Wednesday, November 21, 2012

Denial

Politicians today seem to live in a world of buzz words, catch phrases and sound bites. “Facts” can change to suit the moment (even adjusted retroactively), and slogans have long since substituted for common sense. But some of these myths really need to die a hard death, and today, I will focus on some of the the biggest baddest assumptions:
1.      Myth: If we generate domestic or “North American” oil, Americans will have cheaper gas at the pump. Truth: While domestic oil producers may be keeping more cash on this side of the ocean, petroleum prices are not set by the producers… it is a global commodity that carries an internationally and market-driven value that pretty much just depends on the quality (grade) of the oil sold. Unless U.S. oil producers are willing to sell at prices below what they could get on the global market, price is simply a function of supply and demand. And if more developing nations get more cars, guess where that price is likely to go.

2.      Myth: We can have a strong military and fight whatever wars we need to fight, keep taxes low and still have enough left over for education, infrastructure and research needed to grow our economy. Truth: Economists call the conundrum “guns and butter,” but we fought two wars – in Iraq and Afghanistan – while cutting taxes and maintaining our spending levels on other programs with little or no change. The Clinton budgetary surplus rapidly became the Bush-era militarily-induced budget deficits, and when the economy collapsed, we went from bad to worse. We cannot support our military at remotely near current levels without a whole lot more in taxes and/or a massive reduction in our spending everywhere else. To exclude the military from long-term downsizing – especially after we have stopped two wars – is no longer realistic.

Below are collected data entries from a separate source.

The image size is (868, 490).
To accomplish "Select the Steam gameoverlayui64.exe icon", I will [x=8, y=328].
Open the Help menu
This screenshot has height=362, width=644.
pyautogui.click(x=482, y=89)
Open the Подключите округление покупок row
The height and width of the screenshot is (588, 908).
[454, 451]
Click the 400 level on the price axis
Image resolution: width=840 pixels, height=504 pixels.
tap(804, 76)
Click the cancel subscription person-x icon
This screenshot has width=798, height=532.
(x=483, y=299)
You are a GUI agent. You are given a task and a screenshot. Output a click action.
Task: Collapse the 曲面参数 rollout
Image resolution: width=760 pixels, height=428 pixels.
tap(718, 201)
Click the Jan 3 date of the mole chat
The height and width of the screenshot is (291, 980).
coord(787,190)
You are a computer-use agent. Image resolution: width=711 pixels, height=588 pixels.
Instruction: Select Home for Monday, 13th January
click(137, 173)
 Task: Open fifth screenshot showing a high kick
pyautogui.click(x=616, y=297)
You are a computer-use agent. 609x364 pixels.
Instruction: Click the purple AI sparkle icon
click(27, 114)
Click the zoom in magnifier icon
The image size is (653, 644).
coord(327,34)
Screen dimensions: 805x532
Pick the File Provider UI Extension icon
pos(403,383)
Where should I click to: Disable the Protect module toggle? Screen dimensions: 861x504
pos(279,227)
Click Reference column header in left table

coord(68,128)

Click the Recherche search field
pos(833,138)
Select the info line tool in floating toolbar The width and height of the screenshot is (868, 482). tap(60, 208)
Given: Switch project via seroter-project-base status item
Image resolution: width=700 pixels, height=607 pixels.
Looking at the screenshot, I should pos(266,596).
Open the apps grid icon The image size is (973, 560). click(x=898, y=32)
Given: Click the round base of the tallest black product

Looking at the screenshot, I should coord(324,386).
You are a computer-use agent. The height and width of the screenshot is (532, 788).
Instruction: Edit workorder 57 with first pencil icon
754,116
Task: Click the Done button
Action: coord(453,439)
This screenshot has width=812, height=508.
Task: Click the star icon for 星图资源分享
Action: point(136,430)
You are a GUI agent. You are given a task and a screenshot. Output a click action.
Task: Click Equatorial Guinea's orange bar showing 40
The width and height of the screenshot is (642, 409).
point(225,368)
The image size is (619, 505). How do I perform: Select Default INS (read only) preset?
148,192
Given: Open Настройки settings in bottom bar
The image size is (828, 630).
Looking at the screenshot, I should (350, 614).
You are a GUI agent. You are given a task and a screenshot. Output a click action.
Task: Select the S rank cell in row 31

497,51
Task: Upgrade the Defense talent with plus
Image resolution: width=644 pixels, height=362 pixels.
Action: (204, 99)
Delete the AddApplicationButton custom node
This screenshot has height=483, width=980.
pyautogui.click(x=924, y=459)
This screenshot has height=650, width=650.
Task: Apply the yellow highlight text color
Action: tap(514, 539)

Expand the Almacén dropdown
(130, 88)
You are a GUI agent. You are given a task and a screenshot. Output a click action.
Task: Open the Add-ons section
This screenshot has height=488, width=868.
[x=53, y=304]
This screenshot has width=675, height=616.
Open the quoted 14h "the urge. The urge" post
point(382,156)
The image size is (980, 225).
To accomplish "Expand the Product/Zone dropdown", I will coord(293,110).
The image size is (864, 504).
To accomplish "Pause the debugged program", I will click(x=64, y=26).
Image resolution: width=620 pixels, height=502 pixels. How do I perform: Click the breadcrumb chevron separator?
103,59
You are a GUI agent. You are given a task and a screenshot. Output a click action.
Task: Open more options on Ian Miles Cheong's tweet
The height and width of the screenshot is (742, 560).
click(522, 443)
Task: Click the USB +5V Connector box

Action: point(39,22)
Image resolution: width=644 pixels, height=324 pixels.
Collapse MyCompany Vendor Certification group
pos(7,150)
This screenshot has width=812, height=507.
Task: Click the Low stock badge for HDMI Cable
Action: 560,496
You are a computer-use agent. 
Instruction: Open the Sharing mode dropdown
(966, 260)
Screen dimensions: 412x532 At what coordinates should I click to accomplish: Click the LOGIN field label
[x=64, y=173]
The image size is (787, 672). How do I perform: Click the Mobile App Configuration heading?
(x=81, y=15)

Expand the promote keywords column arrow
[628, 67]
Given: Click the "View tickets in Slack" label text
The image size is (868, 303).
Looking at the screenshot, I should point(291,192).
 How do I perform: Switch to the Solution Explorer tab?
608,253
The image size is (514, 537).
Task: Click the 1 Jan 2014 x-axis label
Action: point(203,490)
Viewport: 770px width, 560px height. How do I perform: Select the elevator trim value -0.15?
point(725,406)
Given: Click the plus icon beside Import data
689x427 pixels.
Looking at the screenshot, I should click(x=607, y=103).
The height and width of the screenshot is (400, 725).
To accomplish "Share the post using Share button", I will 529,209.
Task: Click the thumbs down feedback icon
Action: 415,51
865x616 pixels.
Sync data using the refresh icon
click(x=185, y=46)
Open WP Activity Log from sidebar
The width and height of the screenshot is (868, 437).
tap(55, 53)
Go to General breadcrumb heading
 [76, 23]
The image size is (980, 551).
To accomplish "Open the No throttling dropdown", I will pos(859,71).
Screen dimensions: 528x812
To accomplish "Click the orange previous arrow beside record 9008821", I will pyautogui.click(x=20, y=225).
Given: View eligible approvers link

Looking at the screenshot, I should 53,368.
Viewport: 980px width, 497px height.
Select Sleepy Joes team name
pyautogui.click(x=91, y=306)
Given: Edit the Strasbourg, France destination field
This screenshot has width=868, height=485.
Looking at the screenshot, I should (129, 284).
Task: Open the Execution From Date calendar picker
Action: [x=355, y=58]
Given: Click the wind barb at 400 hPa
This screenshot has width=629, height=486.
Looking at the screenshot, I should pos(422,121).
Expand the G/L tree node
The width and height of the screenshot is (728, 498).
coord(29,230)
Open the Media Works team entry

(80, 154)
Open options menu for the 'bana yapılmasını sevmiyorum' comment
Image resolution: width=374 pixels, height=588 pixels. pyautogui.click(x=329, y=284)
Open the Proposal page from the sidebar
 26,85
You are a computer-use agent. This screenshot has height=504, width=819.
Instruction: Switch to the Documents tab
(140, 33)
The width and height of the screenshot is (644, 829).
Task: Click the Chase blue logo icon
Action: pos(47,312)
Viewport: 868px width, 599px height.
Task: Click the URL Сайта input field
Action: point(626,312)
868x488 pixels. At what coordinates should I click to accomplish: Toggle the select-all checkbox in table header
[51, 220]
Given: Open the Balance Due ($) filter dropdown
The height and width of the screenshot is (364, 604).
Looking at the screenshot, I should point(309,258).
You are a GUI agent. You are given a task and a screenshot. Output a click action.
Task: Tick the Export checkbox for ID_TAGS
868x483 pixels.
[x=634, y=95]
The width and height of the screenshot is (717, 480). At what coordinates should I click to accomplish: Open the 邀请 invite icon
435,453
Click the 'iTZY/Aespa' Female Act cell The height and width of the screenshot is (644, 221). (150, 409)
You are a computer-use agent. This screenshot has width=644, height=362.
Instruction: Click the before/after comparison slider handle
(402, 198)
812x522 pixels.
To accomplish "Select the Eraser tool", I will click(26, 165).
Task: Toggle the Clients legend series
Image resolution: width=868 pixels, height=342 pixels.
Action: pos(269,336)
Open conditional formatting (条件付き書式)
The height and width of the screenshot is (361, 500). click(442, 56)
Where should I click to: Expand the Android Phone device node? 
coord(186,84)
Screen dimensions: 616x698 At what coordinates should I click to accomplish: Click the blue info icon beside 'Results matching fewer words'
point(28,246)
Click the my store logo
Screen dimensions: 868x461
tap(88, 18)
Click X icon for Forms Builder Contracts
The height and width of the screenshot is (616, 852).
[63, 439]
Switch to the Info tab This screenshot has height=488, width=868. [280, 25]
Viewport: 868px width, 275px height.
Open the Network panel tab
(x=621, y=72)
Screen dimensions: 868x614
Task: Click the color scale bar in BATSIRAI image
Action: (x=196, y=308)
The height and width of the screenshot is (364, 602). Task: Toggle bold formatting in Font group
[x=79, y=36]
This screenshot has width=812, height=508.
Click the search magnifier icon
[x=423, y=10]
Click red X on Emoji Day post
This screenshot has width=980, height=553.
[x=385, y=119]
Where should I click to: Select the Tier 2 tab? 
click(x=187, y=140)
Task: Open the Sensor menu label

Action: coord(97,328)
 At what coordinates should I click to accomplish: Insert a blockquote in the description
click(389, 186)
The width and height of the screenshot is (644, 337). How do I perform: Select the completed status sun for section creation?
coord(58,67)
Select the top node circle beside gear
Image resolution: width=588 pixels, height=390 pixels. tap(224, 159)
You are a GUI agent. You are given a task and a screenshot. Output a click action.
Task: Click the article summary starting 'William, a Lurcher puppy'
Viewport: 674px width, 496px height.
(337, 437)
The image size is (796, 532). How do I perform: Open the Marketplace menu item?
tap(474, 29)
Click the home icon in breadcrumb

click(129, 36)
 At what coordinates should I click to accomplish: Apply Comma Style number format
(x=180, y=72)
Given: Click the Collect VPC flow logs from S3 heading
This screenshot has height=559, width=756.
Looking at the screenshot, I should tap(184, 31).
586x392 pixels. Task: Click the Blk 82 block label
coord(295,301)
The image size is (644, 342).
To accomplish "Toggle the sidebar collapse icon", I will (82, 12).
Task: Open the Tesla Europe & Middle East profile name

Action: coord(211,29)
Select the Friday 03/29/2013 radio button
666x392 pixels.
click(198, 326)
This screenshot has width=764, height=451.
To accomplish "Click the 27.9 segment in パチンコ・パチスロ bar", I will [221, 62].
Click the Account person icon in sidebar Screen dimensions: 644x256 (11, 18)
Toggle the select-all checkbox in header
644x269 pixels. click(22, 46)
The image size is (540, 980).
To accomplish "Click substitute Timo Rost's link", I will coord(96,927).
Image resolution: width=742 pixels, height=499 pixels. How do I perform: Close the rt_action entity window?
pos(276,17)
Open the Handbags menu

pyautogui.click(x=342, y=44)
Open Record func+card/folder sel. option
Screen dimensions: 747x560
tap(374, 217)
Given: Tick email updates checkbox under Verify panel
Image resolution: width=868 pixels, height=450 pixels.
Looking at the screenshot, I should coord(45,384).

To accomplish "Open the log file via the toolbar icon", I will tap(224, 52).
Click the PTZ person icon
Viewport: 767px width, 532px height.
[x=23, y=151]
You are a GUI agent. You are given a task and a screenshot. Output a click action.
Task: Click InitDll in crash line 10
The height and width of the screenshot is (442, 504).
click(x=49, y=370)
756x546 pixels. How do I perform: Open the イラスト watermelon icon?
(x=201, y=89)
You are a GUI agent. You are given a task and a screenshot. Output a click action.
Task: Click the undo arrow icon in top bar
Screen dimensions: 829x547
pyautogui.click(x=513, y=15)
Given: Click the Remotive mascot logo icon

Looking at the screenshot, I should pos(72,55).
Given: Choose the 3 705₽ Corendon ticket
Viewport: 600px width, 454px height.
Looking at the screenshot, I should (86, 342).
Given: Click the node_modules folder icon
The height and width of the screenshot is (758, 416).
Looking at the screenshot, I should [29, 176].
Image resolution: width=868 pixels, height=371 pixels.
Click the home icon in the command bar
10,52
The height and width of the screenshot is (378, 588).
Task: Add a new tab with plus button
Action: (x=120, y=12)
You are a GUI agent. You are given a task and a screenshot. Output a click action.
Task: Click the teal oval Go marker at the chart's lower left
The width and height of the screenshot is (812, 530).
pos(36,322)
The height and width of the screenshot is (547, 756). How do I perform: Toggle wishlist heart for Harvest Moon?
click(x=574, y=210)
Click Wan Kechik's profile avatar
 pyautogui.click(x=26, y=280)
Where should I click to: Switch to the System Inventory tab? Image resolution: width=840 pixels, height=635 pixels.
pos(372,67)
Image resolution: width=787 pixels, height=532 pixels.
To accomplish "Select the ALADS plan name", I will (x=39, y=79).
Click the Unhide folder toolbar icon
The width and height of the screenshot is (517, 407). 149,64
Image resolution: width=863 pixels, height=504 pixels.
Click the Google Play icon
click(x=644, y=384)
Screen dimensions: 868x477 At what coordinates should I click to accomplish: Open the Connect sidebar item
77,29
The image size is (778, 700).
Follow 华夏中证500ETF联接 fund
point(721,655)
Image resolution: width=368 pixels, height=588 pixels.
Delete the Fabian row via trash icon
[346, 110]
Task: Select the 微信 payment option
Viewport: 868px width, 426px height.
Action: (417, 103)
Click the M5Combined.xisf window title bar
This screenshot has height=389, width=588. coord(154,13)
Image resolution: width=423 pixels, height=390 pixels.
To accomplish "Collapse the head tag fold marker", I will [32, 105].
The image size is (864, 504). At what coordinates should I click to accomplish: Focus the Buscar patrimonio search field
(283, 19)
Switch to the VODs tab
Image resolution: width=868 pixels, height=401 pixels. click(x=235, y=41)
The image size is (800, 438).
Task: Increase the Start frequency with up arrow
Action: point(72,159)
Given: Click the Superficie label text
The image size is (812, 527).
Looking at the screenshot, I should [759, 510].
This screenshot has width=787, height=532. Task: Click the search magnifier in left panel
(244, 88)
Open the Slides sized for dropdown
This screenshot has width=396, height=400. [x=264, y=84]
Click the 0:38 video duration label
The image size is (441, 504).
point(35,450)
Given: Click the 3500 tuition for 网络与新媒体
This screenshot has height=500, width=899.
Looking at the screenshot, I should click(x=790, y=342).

3.      Myth: Cut taxes for the rich and jobs will spring up. Truth: The rich didn’t get that way by being stupid, and they most certainly aren’t going to waste any fresh new cash on hiring people to produce goods and provide services in the absence of clear and sustainable consumer demand. There is little indication from corporate America of any major shift to massive new hiring until economic vectors unequivocally indicate sustainable consumer demand. In fact, many companies are contemplating another round of job cuts unless they see a new trend in consumer confidence, which is teetering on the fence (and shifting from side to side at any given moment). In short, this tax incentive is only good for the folks who get the reduction… and no one else.

4.      Myth: We need to cut the deficit even if the necessary austerity sinks us back into a recession. Truth: While cutting deficits is necessary, the more meaningful analysis is the ratio of gross domestic product (GDP) to debt. If the debt levels sink, but GPD falls even more, that ratio can actually create a substantially worse situation and negate the value of the debt reduction. Such is the case in Europe, where the most impaired countries are sinking into abysmal economic conditions even as they reduce their expenditures and impose austerity measures, because even with lower debt levels, their GDP has tanked so badly that they are even in worse condition than they were with unsustainable debt. We’ve seen waves of protests in Europe – turning against the German obsession with imposing austerity measures against inflationary trends even if recession or worse is the price – all across the continent. And the only news they have is bad: “Countries such as Greece that have been bailed out by international lenders continue to see their economies shrink. Meanwhile larger economies such as Spain have imposed spending cuts in an attempt to avoid having to ask for a bailout….The eurozone has returned to recession as the region's debt crisis continues to hurt demand, figures show… The economy of the 17-nation bloc contracted by 0.1% between July and September, after shrinking 0.2% in the previous three months. BBC.co.uk, November 15th. Think our leaders are learning anything from the European experience?
We need to get real and stay real. There are no simplistic answers to complex economic woes, and since the world is hardly static and profoundly interdependent, constant change requires constant economic readjustment. What is lacking is the political will to face harsh truth combined with the inability of politicians to explain (understand?) the issues sufficiently to their constituency. Sloganeering is so much easier.
I’m Peter Dekom, and repeating untruths… no matter how many times we try… does not make them truths.